This is a simple project for Python development with CDK, illustrating how to leverage Amazon Transcribe and Amazon Comprehend (and also Amazon Translate).
The cdk.json
file tells the CDK Toolkit how to execute your app.
This project is set up like a standard Python project. The initialization
process also creates a virtualenv within this project, stored under the .env
directory. To create the virtualenv it assumes that there is a python3
(or python
for Windows) executable in your path with access to the venv
package. If for any reason the automatic creation of the virtualenv fails,
you can create the virtualenv manually.
To manually create a virtualenv on MacOS and Linux:
$ python3 -m venv .env
After the init process completes and the virtualenv is created, you can use the following step to activate your virtualenv.
$ source .env/bin/activate
If you are a Windows platform, you would activate the virtualenv like this:
% .env\Scripts\activate.bat
Once the virtualenv is activated, you can install the required dependencies.
$ pip install -r requirements.txt
At this point you can now synthesize the CloudFormation template for this code.
$ cdk synth
To add additional dependencies, for example other CDK libraries, just add
them to your setup.py
file and rerun the pip install -r requirements.txt
command.
cdk ls
list all stacks in the appcdk synth
emits the synthesized CloudFormation templatecdk deploy
deploy this stack to your default AWS account/regioncdk diff
compare deployed stack with current statecdk docs
open CDK documentation
The CDK must be installed on your laptop. See https://docs.aws.amazon.com/cdk/latest/guide/getting_started.html for more details on how to do that.
This step only has to be performed once if you never used the CDK before in your AWS account.
$ cdk bootstrap
Note: if you use a specific AWS profile (defined in your ~/.aws directory) the command would be
$ cdk bootstrap --profile <your AWS profile>
The command output should give confirmation that the environment has been bootstrapped.
Issue the following command
$ cdk deploy
Note: if you use a specific AWS profile (defined in your ~/.aws directory) the command would be
$ cdk deploy --profile <your AWS profile>
The command output should give confirmation that the stack has been successfully deployed.
Transcribe is not supported yet by the CDK so the custom vocabulary has to be created manually.
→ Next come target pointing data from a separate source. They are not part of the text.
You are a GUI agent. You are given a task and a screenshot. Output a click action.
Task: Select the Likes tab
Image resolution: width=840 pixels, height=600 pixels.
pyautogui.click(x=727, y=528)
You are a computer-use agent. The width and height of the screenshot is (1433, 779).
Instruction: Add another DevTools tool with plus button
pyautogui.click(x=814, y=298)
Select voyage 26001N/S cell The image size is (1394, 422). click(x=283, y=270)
Log in on the AWS Console on your account and select Amazon Transcribe among the list of services. Create a custom vocabulary called custom-vocab_nl-NL, or replace “nl-NL” by the specific language that you want to transcribe from.
The custom vocabulary has to be uploaded to S3 first (direct upload fails repeatedly in the console).
For more details on custom vocabularies, see https://docs.aws.amazon.com/transcribe/latest/dg/how-vocabulary.html
Here is a sample custom vocabulary file (note that the column fields must be tab-separated) :
Phrase SoundsLike DisplayAs IPA
A.P.I. eh-pea-eye API
Upon deployment the CDK stack creates 2 S3 buckets :
- transcribe-source- (aka source bucket)
- transcribe-results - (aka results bucket)
and 2 Lambda functions :
- tc-stack-simpletranscribe
- tc-stack-simpletranscribereport
Whenever a media file is dropped in the source bucket, it will trigger the first Lambda function that will pick up the media file and, if the format is supported by Amazon Transcribe (currently .mp4, .mp3, .wav, .flac), will start a Transcription Job.
When the Transcription Job is complete, the 2nd Lambda function will be triggered. That function extracts the necessary information from the Transcription Job, and calls Amazon Comprehend to extract further meaningful information (eg key phrases, entities, sentiment) from the transcript.
If Amazon Comprehend does not directly support the language in the media, the transcript will first pass through a translation to English.
Finally, the results are stored in an HTML file in the results S3 bucket.
To eventually get rid of the resources deployed by this stack on your AWS environment, run the following command :
$ cdk destroy
Note: if you use a specific AWS profile (defined in your ~/.aws directory) the command would be
$ cdk destroy --profile <your AWS profile>
The command output should give confirmation that the stack and associated resources have been successfully deleted.
The two S3 buckets need to be deleted by hand. This is on purpose, to avoid losing any data in case you haven't made any backup and wish to keep the source media and/or the transcription & analysis results.
Enjoy!